Learning From Mistakes
You now know that every model starts by making predictions, and that we can measure exactly how wrong those predictions are. But measuring error is only half the story. The other half — and the part that makes machine learning remarkable — is what happens next: the model adjusts itself to do better. That adjustment process is called learning, and it is the engine inside every neural network, every decision tree booster, every model you will ever use.
Weights and the Direction of Change
Recall from Lesson 1 that a model's predictions come from weights — numbers that scale the influence of each input feature. When the model makes an error, the question is: which weights caused the error, and which direction should each weight shift to reduce it? Imagine a dial on a stereo. If the music is too quiet, you turn the dial up. If it is too loud, you turn it down. Training a model is like adjusting hundreds or millions of dials simultaneously — each one nudged in the direction that makes the total error go down. The algorithm that figures out which direction to nudge each weight is called gradient descent. 'Gradient' means slope — the algorithm computes how steeply the loss changes as each weight changes. A weight with a large positive gradient is pulling the loss up, so the algorithm decreases it. A weight with a negative gradient is pulling the loss down, so the algorithm increases it slightly.
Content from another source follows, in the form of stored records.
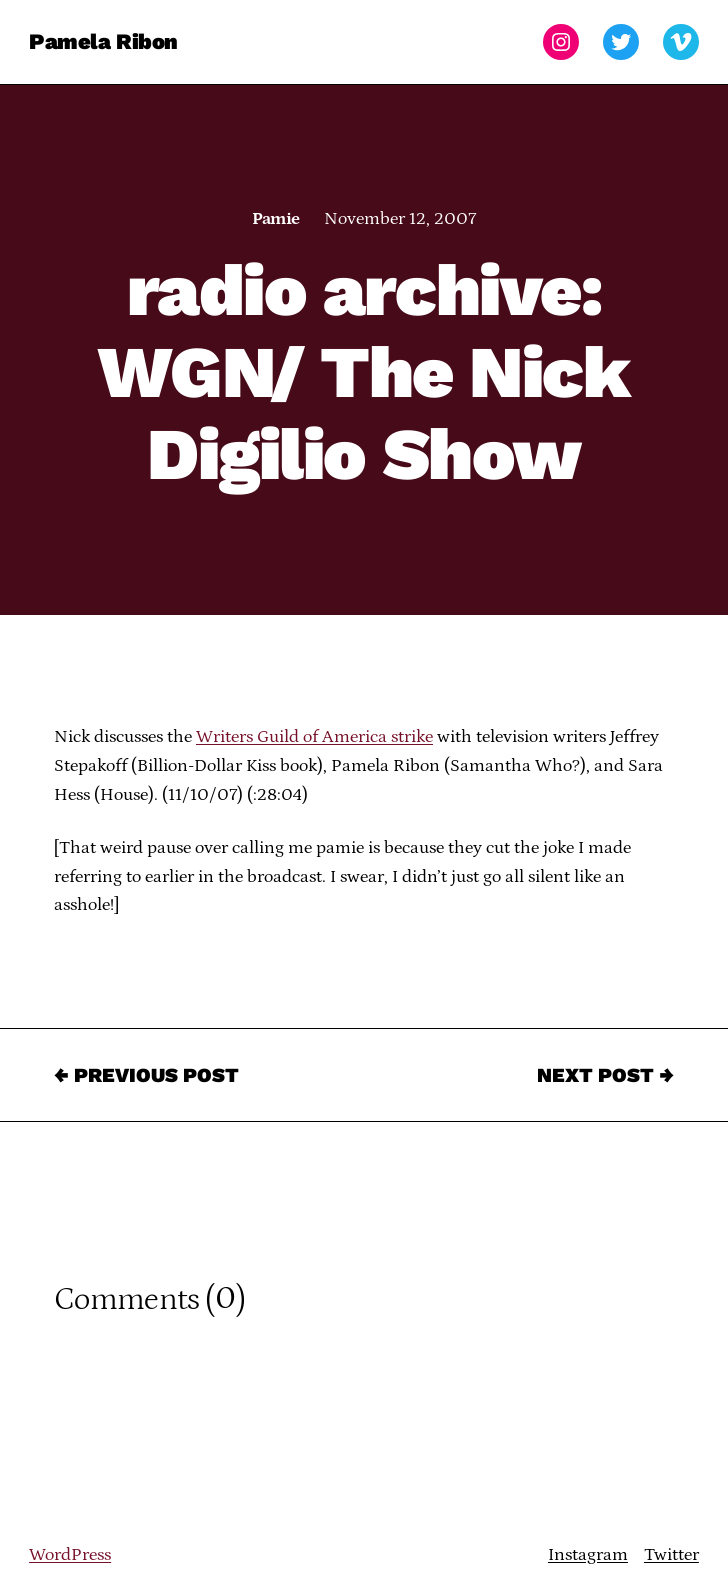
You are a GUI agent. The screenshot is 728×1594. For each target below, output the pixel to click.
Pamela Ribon (103, 41)
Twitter (671, 1555)
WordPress (70, 1555)
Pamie (275, 219)
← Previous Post (146, 1075)
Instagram (588, 1555)
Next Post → (605, 1075)
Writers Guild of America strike (314, 737)
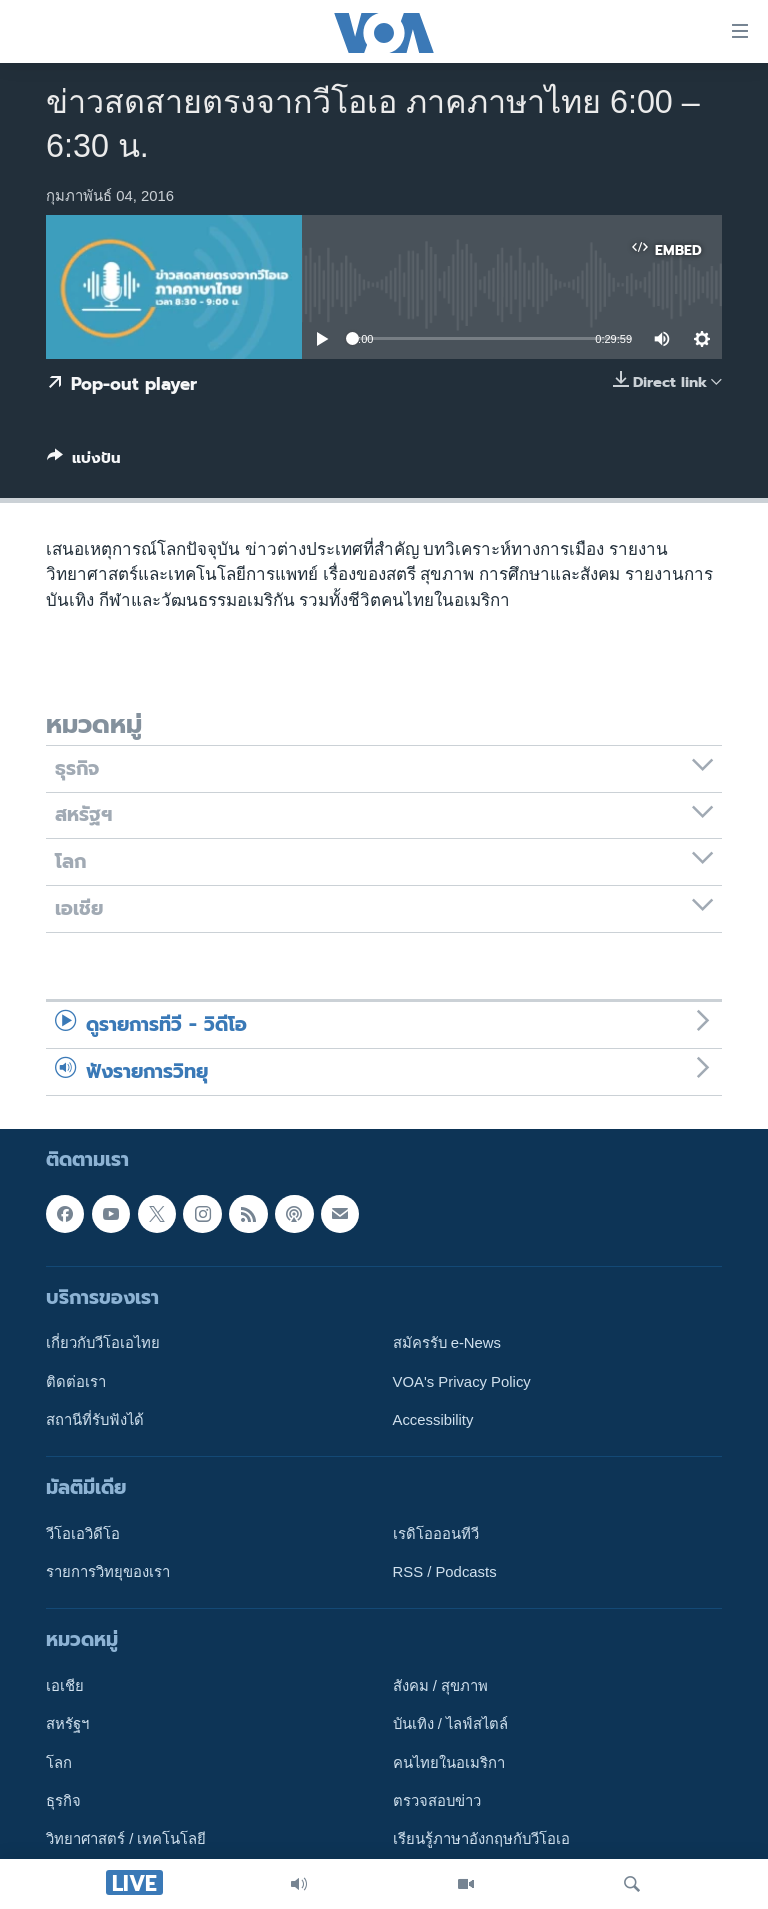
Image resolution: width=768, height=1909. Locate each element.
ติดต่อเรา (76, 1381)
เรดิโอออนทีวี (436, 1534)
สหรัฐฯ (67, 1724)
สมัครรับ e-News (447, 1343)
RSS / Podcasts (445, 1572)
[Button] (84, 462)
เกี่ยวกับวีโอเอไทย (103, 1343)
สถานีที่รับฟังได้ (95, 1420)
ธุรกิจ (63, 1801)
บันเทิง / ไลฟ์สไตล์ (450, 1724)
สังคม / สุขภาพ (440, 1686)
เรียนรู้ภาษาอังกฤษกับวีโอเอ (481, 1839)
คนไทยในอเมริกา (449, 1762)
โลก (59, 1762)
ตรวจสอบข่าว (437, 1801)
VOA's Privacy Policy (462, 1381)
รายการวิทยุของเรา (108, 1572)
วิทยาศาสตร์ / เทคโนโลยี (126, 1839)
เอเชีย (65, 1686)
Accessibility (433, 1420)
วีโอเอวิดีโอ (83, 1534)
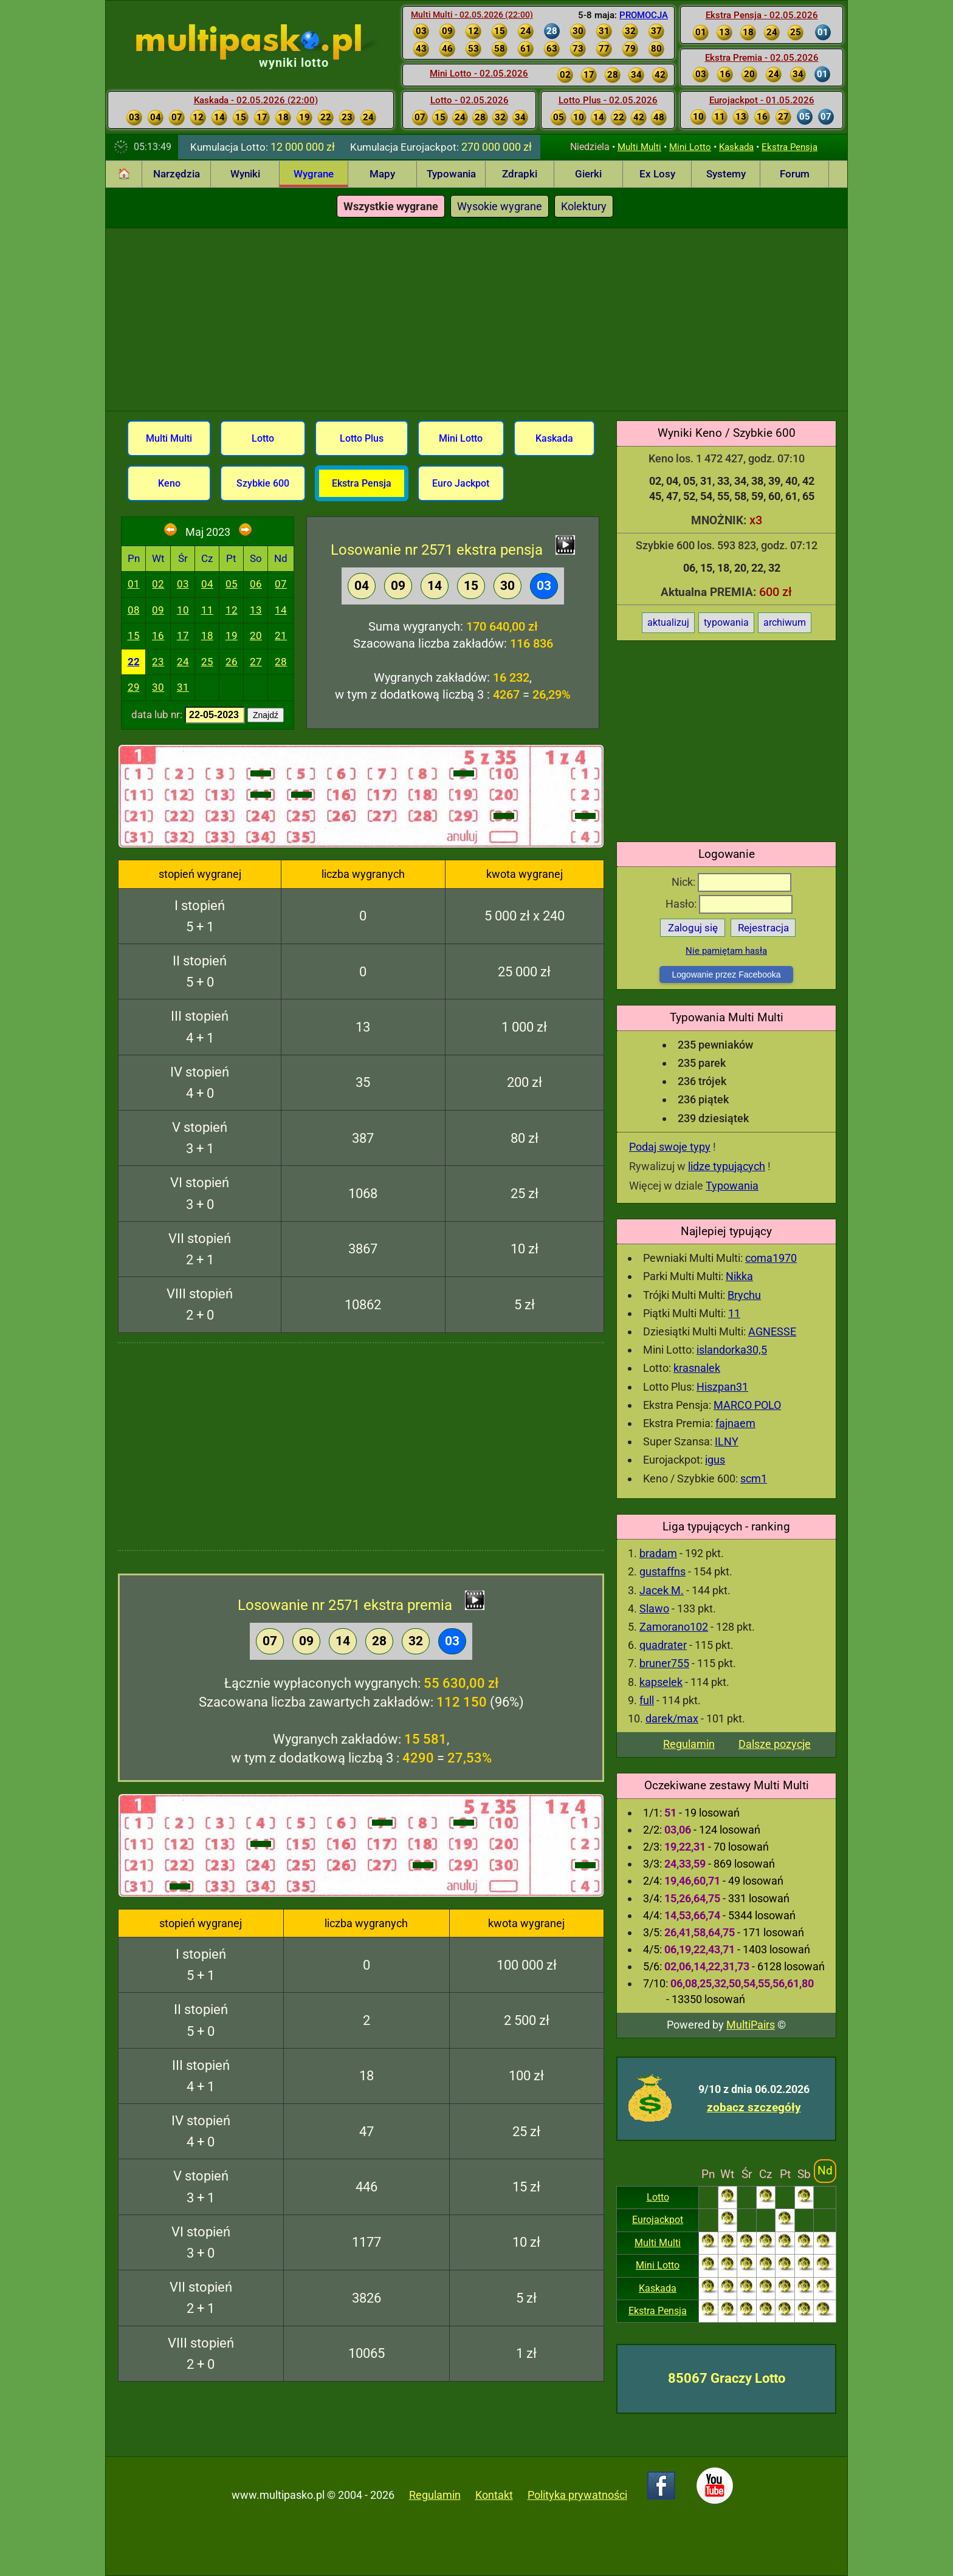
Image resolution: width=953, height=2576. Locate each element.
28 (281, 662)
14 (281, 610)
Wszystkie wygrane (390, 206)
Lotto (658, 2197)
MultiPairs (750, 2024)
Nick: (731, 881)
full (646, 1700)
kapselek (661, 1682)
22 (134, 662)
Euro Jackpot (460, 483)
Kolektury (584, 206)
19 (231, 635)
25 (207, 662)
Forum (795, 174)
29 (134, 687)
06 (256, 584)
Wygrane (314, 174)
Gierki (588, 174)
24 (183, 662)
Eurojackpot (657, 2219)
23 (158, 662)
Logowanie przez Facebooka (726, 974)
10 (183, 610)
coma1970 (771, 1258)
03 (183, 584)
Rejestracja (763, 928)
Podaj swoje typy (669, 1146)
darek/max (671, 1718)
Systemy (726, 174)
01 (134, 584)
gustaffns (662, 1571)
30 (158, 687)
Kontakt (494, 2495)
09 (158, 610)
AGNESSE (772, 1331)
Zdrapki (519, 174)
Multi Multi (639, 147)
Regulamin (689, 1744)
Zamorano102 (673, 1626)
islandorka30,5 (732, 1349)
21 (281, 635)
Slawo (654, 1608)
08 (134, 610)
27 (256, 662)
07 (281, 584)
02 (158, 584)
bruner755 (664, 1663)
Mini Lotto (690, 147)
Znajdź (265, 715)
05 (231, 584)
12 (231, 610)
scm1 (753, 1478)
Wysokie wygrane (499, 206)
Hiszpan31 (722, 1386)
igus (715, 1459)
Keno (169, 483)
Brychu (744, 1295)
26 (231, 662)
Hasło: (729, 903)
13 (256, 610)
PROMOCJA (643, 15)
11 (734, 1313)
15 (134, 635)
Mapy (382, 174)
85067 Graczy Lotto (726, 2378)
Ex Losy (657, 174)
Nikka (739, 1276)
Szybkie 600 (262, 483)
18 (207, 635)
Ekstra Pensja (789, 147)
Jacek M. (661, 1590)
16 (158, 635)
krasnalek (696, 1368)
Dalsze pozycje (774, 1744)
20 (256, 635)
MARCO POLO (747, 1405)
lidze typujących (726, 1166)
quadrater (663, 1645)
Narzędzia (176, 174)
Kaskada (736, 147)
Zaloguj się (693, 928)
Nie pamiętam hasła (726, 950)
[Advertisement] (476, 320)
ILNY (726, 1441)
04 (207, 584)
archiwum (784, 622)
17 (183, 635)
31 (183, 687)
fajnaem (735, 1423)
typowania (726, 622)
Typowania (451, 174)
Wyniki (245, 174)
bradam (658, 1553)
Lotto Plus (362, 438)
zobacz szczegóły (754, 2107)
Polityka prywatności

Gradient descent is the algorithm that adjusts model weights to reduce loss. It works by computing the gradient (slope) of the loss with respect to each weight, then nudging each weight in the opposite direction of the slope. Repeated many times, this walks the model toward better and better predictions.
Here is a concrete analogy. Imagine you are blindfolded on a hilly landscape and your goal is to reach the lowest valley. You cannot see the whole map, but you can feel the ground under your feet — which direction slopes downward. You take a small step downhill. Then feel again. Another step downhill. Repeat. Eventually you reach a low point. Gradient descent works identically, except the 'landscape' is the loss function and the 'position' is the set of all weights. Each step is one update to the weights. The low point — where loss is smallest — is what we call the trained model. The size of each step is controlled by a setting called the learning rate. Too large a step and you overshoot the valley and bounce around. Too small a step and training takes forever. Choosing a good learning rate is one of the tuning challenges you will meet in Lesson 8.
Backpropagation: Spreading the Credit
For simple models with only a few weights, computing gradients is straightforward. For deep neural networks with millions of weights, computing which weight contributed how much to the error is a bigger challenge. The algorithm that solves this is called backpropagation (often shortened to backprop). Backpropagation works backward through the network — from the output (where the error is known) back toward the input — applying the chain rule of calculus layer by layer. Each weight receives a number saying 'you contributed this much to the error, move by this amount.' You do not need to derive calculus here. What matters: backprop is how neural networks assign blame for an error across every single weight, so each one can be adjusted.
If training loss decreases smoothly over time, the learning rate is probably good. If loss jumps up and down wildly, the learning rate is too large. If loss barely moves after many rounds, the learning rate is too small. You will tune this in Lesson 8.
Fill in the blanks to complete the gradient descent description.
What is the learning rate in gradient descent?
What problem does backpropagation solve?
Dial Tuning Simulation
- Step 1: On paper, draw a simple table with three columns: Weight Name, Current Value, and Gradient Direction (Up or Down).
- Step 2: Invent a tiny model with three weights (e.g., w1=2, w2=5, w3=1) that predicts whether a student passes a test based on hours studied, sleep hours, and practice problems.
- Step 3: Invent a prediction error: the model over-predicted (said 'pass' too confidently). Decide which weights likely made the prediction too high.
- Step 4: Assign a gradient direction (Up = weight should increase, Down = weight should decrease) to each of the three weights.
- Step 5: Apply a 'learning rate' of 0.1: shift each weight by 0.1 in the chosen direction. Write the new weight values.
- Step 6: Reflect: if you repeated this process 1,000 times with real data, what do you think would happen to the loss?